> _GIVEN EXERCISE_: Rewrite the lines starting with the one containing "This screenshot has width=279, height=138." and going on through the one containing "coord(247,5)", replacing "microphone" with "camera" and leaving everything else unchanged.

> _AVAILABLE RECORDS_:
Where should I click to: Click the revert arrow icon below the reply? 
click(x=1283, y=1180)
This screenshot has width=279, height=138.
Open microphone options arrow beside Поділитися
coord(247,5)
---
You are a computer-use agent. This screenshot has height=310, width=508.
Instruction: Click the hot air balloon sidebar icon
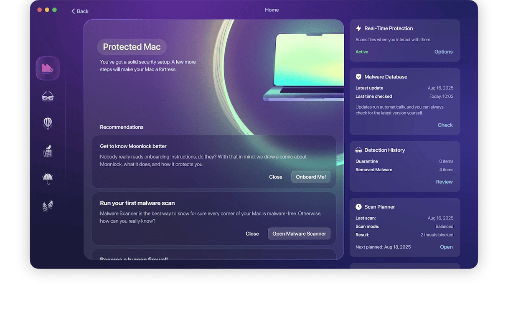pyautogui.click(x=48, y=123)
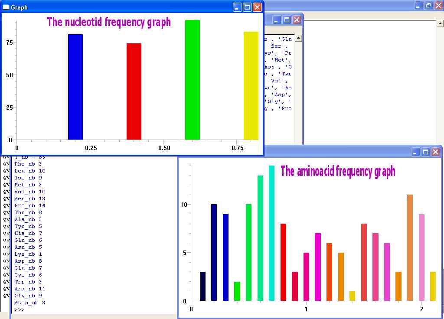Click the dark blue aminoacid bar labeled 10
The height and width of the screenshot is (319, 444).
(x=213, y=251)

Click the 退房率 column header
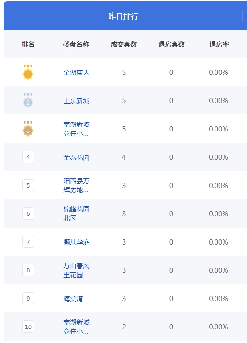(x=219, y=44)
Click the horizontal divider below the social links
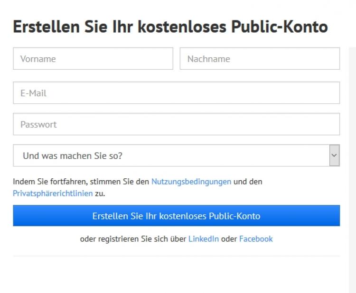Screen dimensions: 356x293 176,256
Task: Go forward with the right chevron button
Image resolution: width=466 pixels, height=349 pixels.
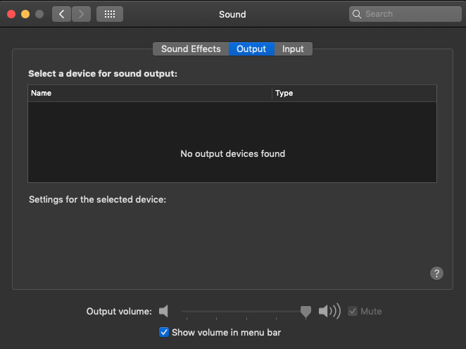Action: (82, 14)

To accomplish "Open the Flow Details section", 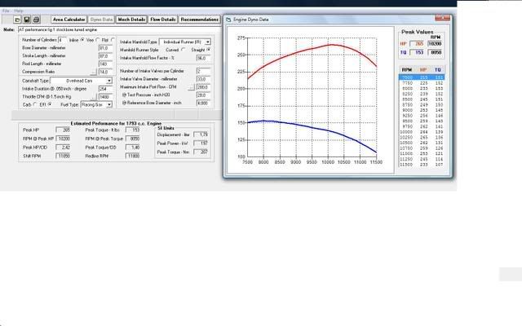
---
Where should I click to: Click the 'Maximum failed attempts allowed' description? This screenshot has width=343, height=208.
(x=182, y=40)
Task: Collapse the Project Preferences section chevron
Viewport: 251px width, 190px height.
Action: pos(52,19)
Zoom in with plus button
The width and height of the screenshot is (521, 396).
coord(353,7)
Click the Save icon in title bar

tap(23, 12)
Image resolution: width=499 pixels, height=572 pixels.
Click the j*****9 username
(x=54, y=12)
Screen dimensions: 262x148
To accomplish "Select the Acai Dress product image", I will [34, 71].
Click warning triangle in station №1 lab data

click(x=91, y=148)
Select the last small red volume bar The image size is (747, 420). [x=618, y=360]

> _ANSWER TO THE TASK_:
This screenshot has width=279, height=138.
Open camera options arrow beside Поділитися
coord(247,5)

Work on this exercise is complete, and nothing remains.